DATA UNDER STUDY.

*****

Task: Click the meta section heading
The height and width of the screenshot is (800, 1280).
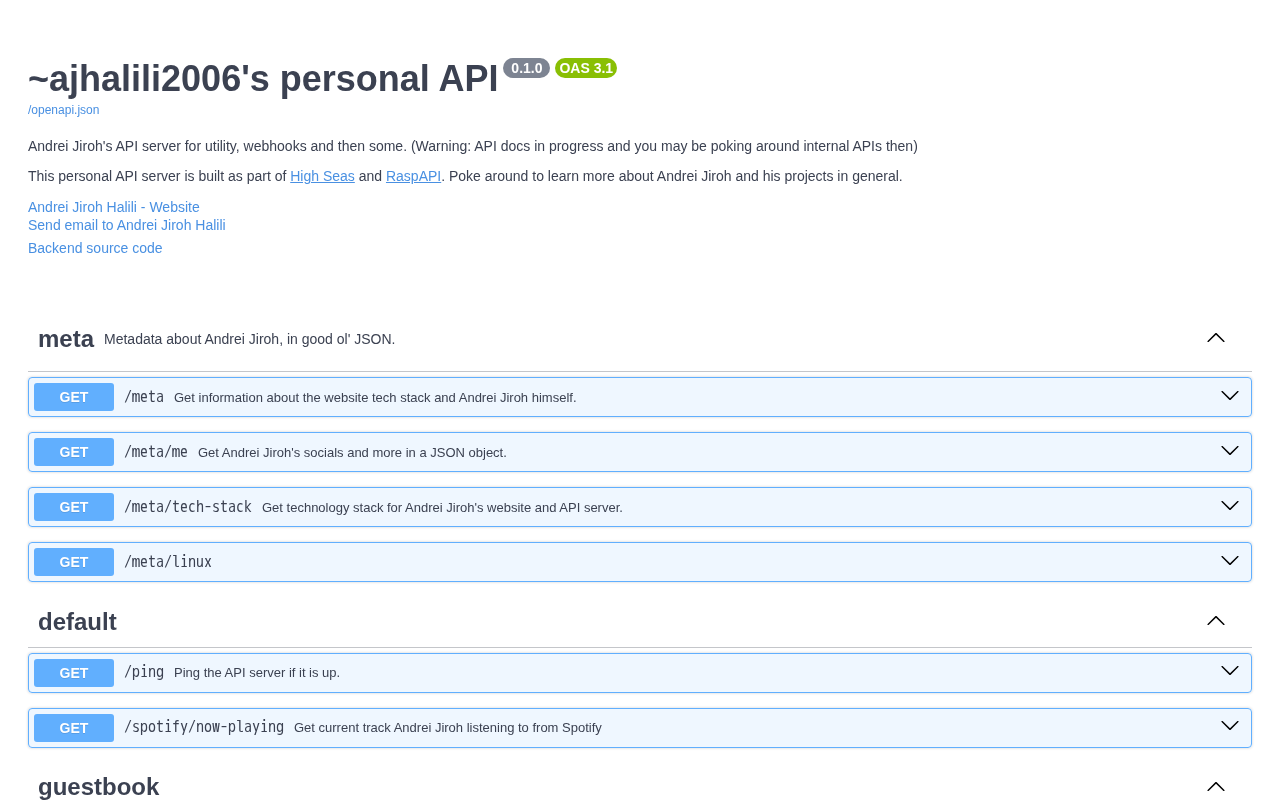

*****

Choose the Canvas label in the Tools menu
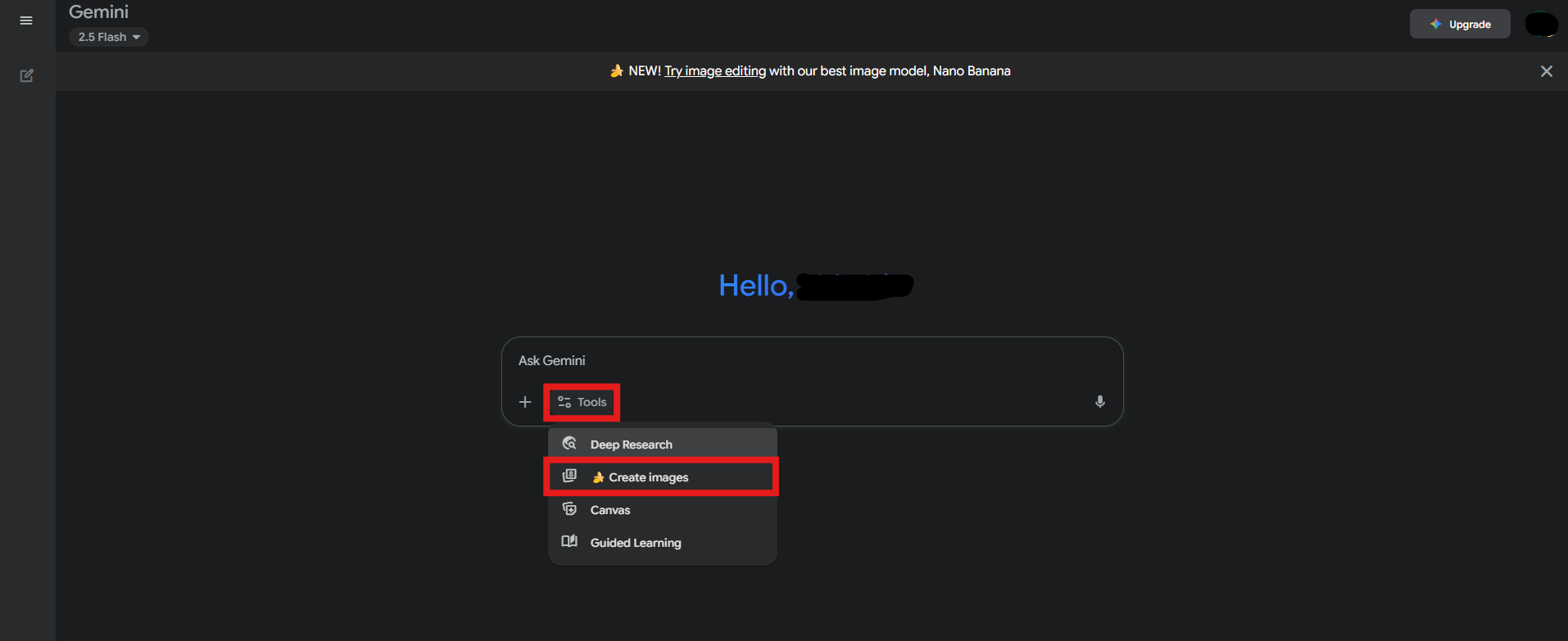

*****

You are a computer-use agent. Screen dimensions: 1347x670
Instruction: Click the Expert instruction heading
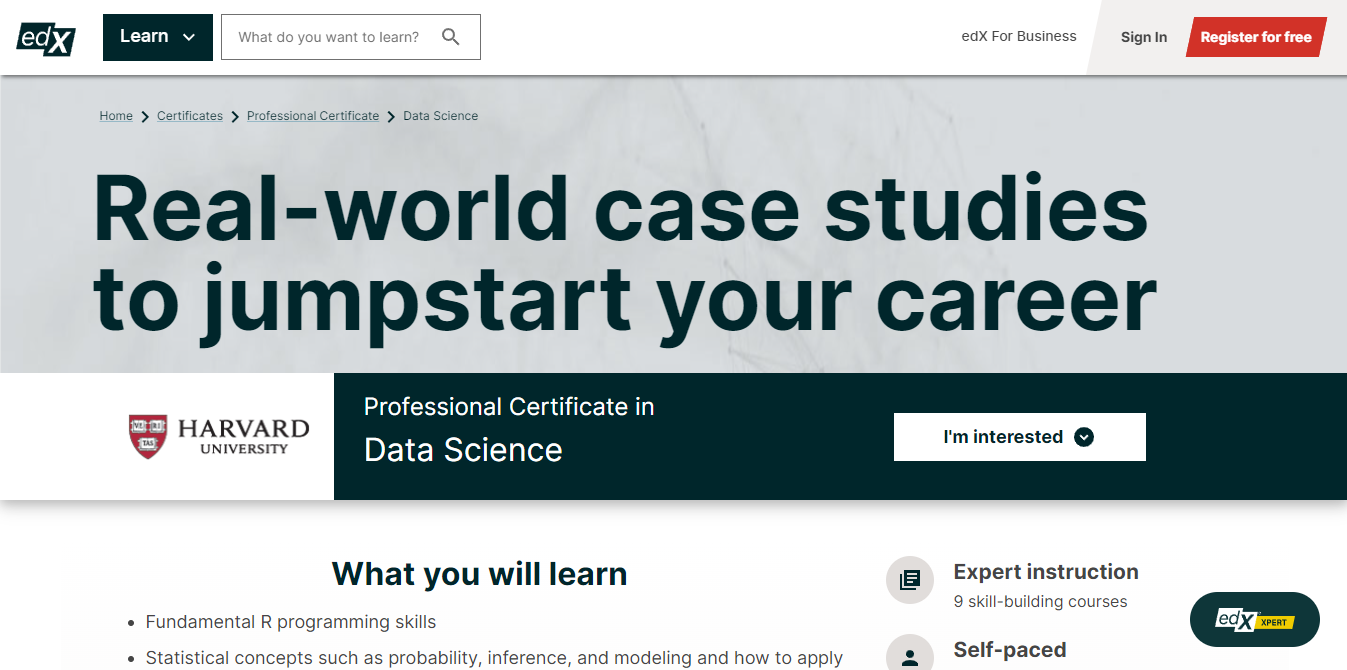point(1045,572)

*****

The response should hold exactly the lines starting at the line with "Task: Click the meta section heading" and ending at the line with "The height and", and no other line of the material above.

EXERCISE OUTPUT.
Task: Click the meta section heading
The height and width of the screenshot is (800, 1280).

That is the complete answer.